Despite efforts such as the CAN-SPAM Act of 2003, unwanted commercial e-mail continues to waste more of people's time than ever before. According to a recent survey of Fortune 500 companies conducted by Nucleus Research, the average yearly spam intake in 2004 has doubled since 2003, to an average of 7,500 per year, which contributed to a total loss of productivity of 3.1 percent for this year, up from 1.4 percent last year. When it's all said and done, unwanted commercial e-mail this year will cost companies $1,900 per spam-saturated employee.

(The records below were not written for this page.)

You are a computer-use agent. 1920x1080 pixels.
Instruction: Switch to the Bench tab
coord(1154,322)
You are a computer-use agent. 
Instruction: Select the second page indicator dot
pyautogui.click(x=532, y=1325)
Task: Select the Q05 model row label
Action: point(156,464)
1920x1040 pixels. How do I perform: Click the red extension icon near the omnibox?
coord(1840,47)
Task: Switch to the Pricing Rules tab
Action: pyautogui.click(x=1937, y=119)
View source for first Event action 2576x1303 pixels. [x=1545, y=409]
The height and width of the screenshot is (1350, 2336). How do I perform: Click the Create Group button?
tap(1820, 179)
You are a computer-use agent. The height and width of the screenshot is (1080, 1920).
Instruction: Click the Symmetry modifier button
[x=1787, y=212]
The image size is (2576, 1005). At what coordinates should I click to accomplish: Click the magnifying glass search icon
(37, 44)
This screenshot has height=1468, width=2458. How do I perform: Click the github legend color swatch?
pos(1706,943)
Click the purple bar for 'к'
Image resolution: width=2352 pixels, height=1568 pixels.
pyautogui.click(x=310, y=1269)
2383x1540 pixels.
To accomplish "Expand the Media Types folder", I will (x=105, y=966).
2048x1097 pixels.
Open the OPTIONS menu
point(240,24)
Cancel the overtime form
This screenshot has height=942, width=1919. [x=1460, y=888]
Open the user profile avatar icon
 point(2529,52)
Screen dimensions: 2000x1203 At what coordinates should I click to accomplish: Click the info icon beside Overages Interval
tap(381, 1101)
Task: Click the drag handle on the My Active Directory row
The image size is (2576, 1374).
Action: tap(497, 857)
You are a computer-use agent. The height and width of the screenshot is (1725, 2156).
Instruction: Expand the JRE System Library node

Current antispam techniques aren't working as well as they could, or even once did. Spam now accounts for more than 70 percent of all e-mails, according to e-mail security provider MessageLabs. And Nucleus says spam filters have managed to snag only one in five pieces of spam this year. That .200 batting average sounds even worse when you consider that spam filters averaged a 26 percent success rate last year.
Microsoft aims to combat this growing spam problem with its new Intelligent Message Filter heuristics-based content-filtering tool. IMF uses Microsoft's SmartScreen technology, which was used to track more than 500,000 e-mail characteristics, culled from hundreds of thousands of MSN Hotmail subscribers. Those subscribers participated in a project that classified e-mail as either spam or non-spam, and based on the characteristics and patterns of those e-mails, Microsoft thinks it has found a pretty accurate way to tell whether an e-mail is spam.
Based on the "spam confidence level," which the IMF tool gives to an e-mail message, and the filtration settings that a user puts in place, Exchange can do several things with a potential piece of spam, including deleting it, archiving it, or forwarding it to its final destination. If users are equipped with Microsoft Outlook 2003, they are able to cut down on the instance of false positives by overriding the spam-confidence-level setting on Exchange.
While spammers are adept at defeating antispam techniques, Microsoft claims its IMF tool will be harder for spammers to crack. The software giant says that all spam has certain identifiable traits that can be categorized, which is the basis for the "intelligence" in IMF. Considering the declining success rate of antispam techniques, we'll believe Microsoft's claims when we see proof that they work.
The IMF tool was previously only available to Microsoft customers who participated in the Software Assurance, but the add-on is now available to all Microsoft Exchange Server 2003 customers with Service Pack 1. Microsoft is also battling spam on other fronts. The Redmond, Washington, company announced at its recent TechEd conference that it has agreed to converge its specification for fighting e-mail address "spoofers," which it calls Caller ID for E-mail, with the vendor-neutral Sender Policy Framework specification. It also filed lawsuits against a group of spammers last week.
Other enhancements in Microsoft Exchange Server 2003 Service Pack 1 include an updated antivirus API, enhancements to the Recover Mailbox Data wizard, an improved RPC/HTTP topology, new language support for Outlook Web Access and Outlook Mobile Access, and better support for coexistence and migration, through enhanced Active Directory and Lotus Notes R6 connectors. There are also a number of new security fixes in Service Pack 1.